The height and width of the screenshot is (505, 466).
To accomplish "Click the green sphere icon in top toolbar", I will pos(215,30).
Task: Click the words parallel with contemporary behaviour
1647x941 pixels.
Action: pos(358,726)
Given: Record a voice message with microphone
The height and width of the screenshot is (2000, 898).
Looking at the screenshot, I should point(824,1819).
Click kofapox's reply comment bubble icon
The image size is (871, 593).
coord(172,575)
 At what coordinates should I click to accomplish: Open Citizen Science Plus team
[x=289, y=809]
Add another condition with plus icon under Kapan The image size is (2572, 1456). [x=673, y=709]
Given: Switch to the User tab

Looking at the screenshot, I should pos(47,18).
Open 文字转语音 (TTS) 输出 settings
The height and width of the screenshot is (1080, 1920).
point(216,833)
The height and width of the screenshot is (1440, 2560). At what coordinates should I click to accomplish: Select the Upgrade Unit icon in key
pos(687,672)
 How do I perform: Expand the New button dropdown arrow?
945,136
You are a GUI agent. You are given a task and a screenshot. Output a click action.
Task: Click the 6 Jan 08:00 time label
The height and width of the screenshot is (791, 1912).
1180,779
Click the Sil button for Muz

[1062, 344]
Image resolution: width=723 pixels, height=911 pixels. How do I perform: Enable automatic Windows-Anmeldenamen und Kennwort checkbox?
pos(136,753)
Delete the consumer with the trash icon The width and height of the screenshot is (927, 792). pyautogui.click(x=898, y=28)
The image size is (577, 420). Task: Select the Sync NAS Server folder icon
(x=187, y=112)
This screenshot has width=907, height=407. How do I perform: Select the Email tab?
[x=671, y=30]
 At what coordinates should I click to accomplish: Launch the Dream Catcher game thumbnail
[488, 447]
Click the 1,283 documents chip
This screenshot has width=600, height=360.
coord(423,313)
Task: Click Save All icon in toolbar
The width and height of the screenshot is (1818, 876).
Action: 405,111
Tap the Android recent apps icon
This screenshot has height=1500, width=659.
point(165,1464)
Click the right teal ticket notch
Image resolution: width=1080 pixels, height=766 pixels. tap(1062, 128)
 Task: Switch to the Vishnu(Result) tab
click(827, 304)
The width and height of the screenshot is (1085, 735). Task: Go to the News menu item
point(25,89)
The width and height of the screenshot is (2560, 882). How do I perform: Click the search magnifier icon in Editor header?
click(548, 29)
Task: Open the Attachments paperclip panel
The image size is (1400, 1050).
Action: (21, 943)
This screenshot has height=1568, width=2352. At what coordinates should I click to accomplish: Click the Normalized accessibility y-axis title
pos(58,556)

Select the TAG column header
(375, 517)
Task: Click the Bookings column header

★ ★ ★ ★ ★

WRITTEN INSTRUCTION >> Rewrite every line of the entries above as a numbered list, omitting the blank lines.

RESPONSE TO THE TASK >>
1. The height and width of the screenshot is (505, 466).
2. To accomplish "Click the green sphere icon in top toolbar", I will pos(215,30).
3. Task: Click the words parallel with contemporary behaviour
4. 1647x941 pixels.
5. Action: pos(358,726)
6. Given: Record a voice message with microphone
7. The height and width of the screenshot is (2000, 898).
8. Looking at the screenshot, I should point(824,1819).
9. Click kofapox's reply comment bubble icon
10. The image size is (871, 593).
11. coord(172,575)
12.  At what coordinates should I click to accomplish: Open Citizen Science Plus team
13. [x=289, y=809]
14. Add another condition with plus icon under Kapan The image size is (2572, 1456). [x=673, y=709]
15. Given: Switch to the User tab
16. Looking at the screenshot, I should pos(47,18).
17. Open 文字转语音 (TTS) 输出 settings
18. The height and width of the screenshot is (1080, 1920).
19. point(216,833)
20. The height and width of the screenshot is (1440, 2560). At what coordinates should I click to accomplish: Select the Upgrade Unit icon in key
21. pos(687,672)
22.  How do I perform: Expand the New button dropdown arrow?
23. 945,136
24. You are a GUI agent. You are given a task and a screenshot. Output a click action.
25. Task: Click the 6 Jan 08:00 time label
26. The height and width of the screenshot is (791, 1912).
27. 1180,779
28. Click the Sil button for Muz
29. [1062, 344]
30. Image resolution: width=723 pixels, height=911 pixels. How do I perform: Enable automatic Windows-Anmeldenamen und Kennwort checkbox?
31. pos(136,753)
32. Delete the consumer with the trash icon The width and height of the screenshot is (927, 792). pyautogui.click(x=898, y=28)
33. The image size is (577, 420). Task: Select the Sync NAS Server folder icon
34. (x=187, y=112)
35. This screenshot has width=907, height=407. How do I perform: Select the Email tab?
36. [x=671, y=30]
37.  At what coordinates should I click to accomplish: Launch the Dream Catcher game thumbnail
38. [488, 447]
39. Click the 1,283 documents chip
40. This screenshot has width=600, height=360.
41. coord(423,313)
42. Task: Click Save All icon in toolbar
43. The width and height of the screenshot is (1818, 876).
44. Action: 405,111
45. Tap the Android recent apps icon
46. This screenshot has height=1500, width=659.
47. point(165,1464)
48. Click the right teal ticket notch
49. Image resolution: width=1080 pixels, height=766 pixels. tap(1062, 128)
50.  Task: Switch to the Vishnu(Result) tab
51. click(827, 304)
52. The width and height of the screenshot is (1085, 735). Task: Go to the News menu item
53. point(25,89)
54. The width and height of the screenshot is (2560, 882). How do I perform: Click the search magnifier icon in Editor header?
55. click(548, 29)
56. Task: Open the Attachments paperclip panel
57. The image size is (1400, 1050).
58. Action: (21, 943)
59. This screenshot has height=1568, width=2352. At what coordinates should I click to accomplish: Click the Normalized accessibility y-axis title
60. pos(58,556)
61. Select the TAG column header
62. (375, 517)
63. Task: Click the Bookings column header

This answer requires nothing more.